Fourth individual pleads guilty to bid rigging and price fixing in investigation of Oklahoma Transportation construction contractors

Understanding Bid Rigging Frauds


The Office of Inspector General at the U.S. Transportation Department announced another person has pleaded guilty in Oklahoma in a $100 million bid rigging scandal.

The announcement is as follows:

On February 27, 2024, in the U.S. District Court for the Western District of Oklahoma, Stanley Mark Smith, an erosion control company owner, pleaded guilty to rigging bids and fixing prices as part of a conspiracy targeting over $100 million in publicly funded transportation construction contracts across Oklahoma.

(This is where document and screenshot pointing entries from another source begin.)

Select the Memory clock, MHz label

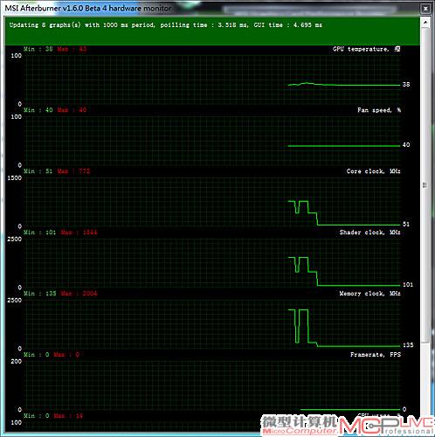369,294
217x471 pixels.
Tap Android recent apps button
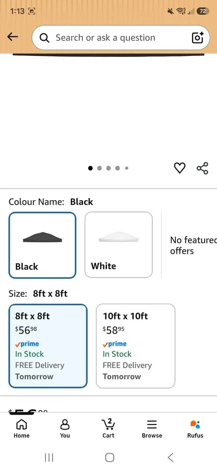(49, 457)
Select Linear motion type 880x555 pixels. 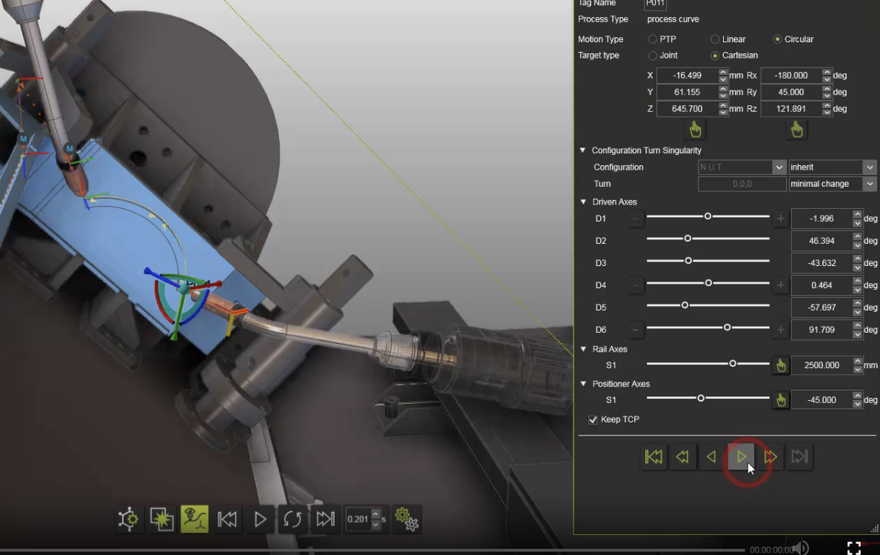coord(715,39)
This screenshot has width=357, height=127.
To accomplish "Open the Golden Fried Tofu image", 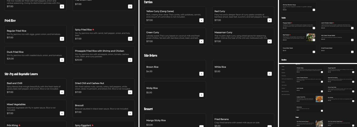I will tap(319, 99).
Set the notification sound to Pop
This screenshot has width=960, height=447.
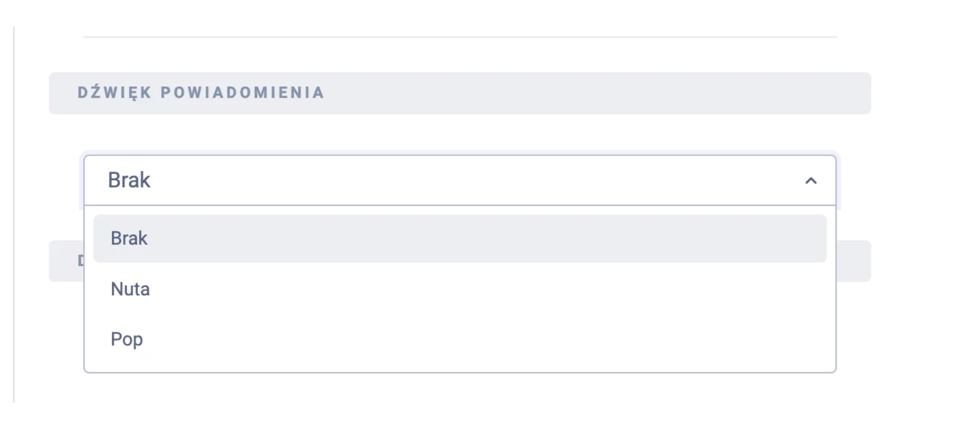point(127,339)
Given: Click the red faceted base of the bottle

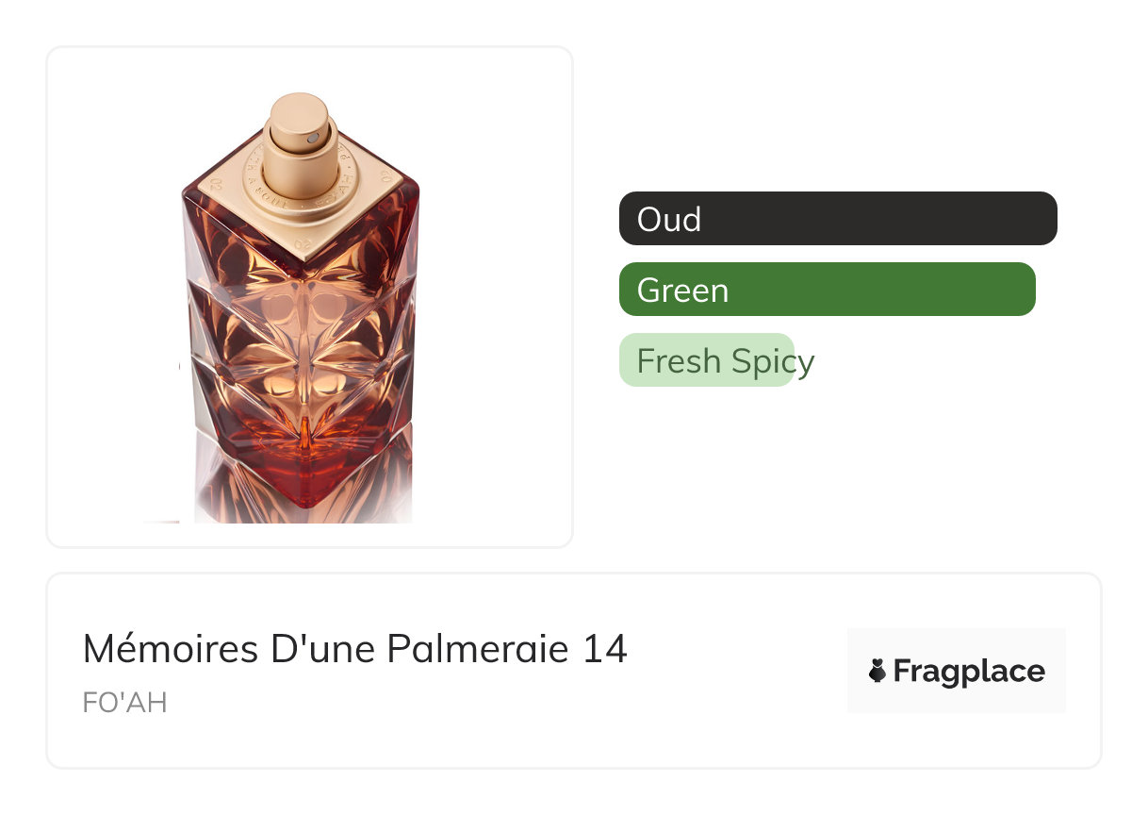Looking at the screenshot, I should pyautogui.click(x=302, y=462).
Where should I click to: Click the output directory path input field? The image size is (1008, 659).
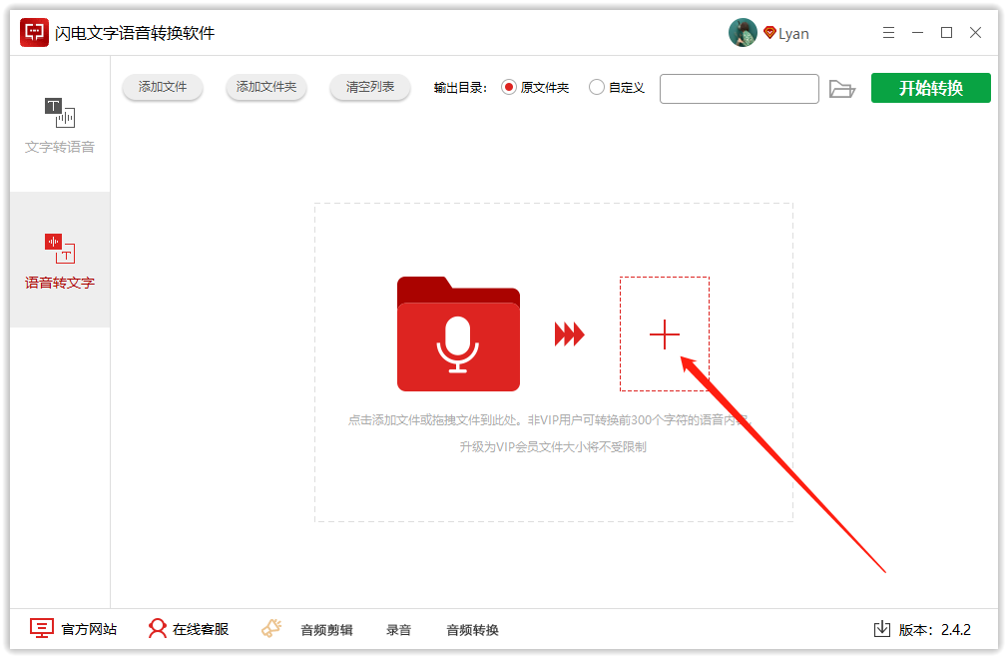pos(739,89)
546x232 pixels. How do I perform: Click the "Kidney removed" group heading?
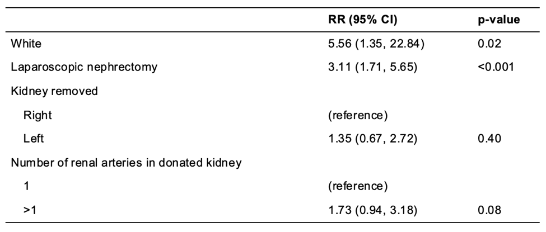point(49,91)
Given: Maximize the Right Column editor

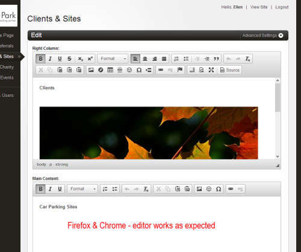Looking at the screenshot, I should click(211, 70).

Roy Henry Heinrich, an owner and officer of another company, pleaded guilty on December 4, 2023. Ryan Ashley Sullivan, an owner and executive of a third company, pleaded guilty on November 6, 2023. James Travis Feazel, a former operations manager of a fourth company, pleaded guilty on September 26, 2023. Each of the four defendants pleaded guilty to a violation of Section 1 of the Sherman Act.

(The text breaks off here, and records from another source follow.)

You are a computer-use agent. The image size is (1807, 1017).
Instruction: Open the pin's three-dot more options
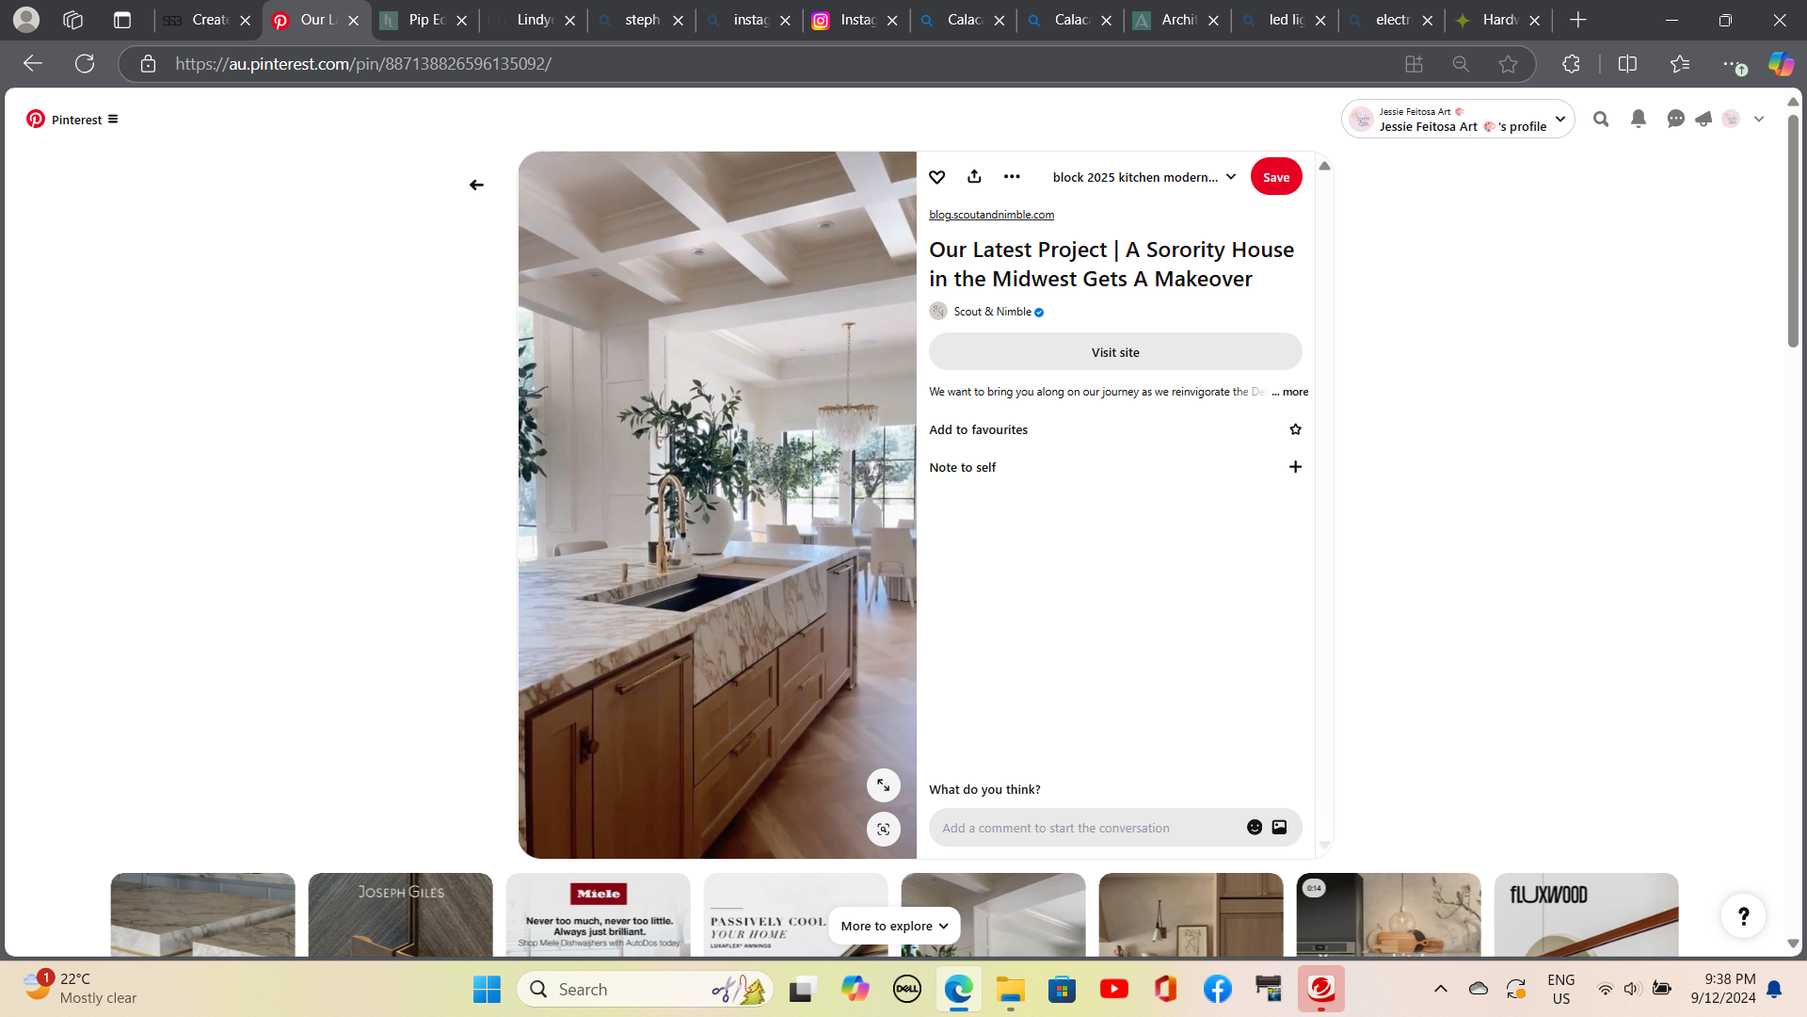point(1012,177)
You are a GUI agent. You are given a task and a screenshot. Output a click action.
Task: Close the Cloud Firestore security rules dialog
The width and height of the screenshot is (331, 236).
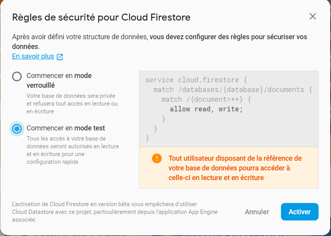(313, 16)
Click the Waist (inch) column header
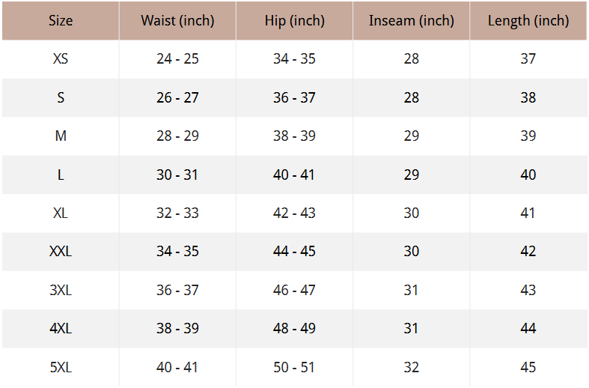Screen dimensions: 589x388 [x=177, y=20]
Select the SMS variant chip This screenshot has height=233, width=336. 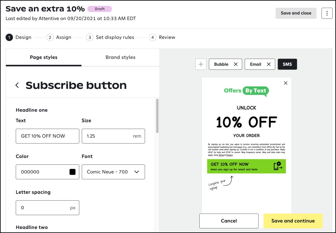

According to court documents, Smith, Heinrich, Sullivan, Feazel, and others conspired to rig bids, fix prices, and allocate contracts for erosion control products and services. Starting in 2017, Smith, Heinrich, Sullivan, Feazel, and their co-conspirators agreed to raise prices and divvy up contracts across different areas of Oklahoma.

As part of this criminal conspiracy, they often sent intentionally high-priced bids or outright refused to bid. Smith—whose company targeted over $42 million worth of contracts—and Feazel—whose company targeted over $50 million worth of contracts—continued conspiring into April 2023. Heinrich—whose company targeted over $7 million worth of contracts—was part of the conspiracy until at least July 2021, and Sullivan was part of the conspiracy until at least April 2019.

DOT-OIG is conducting this investigation with the FBI.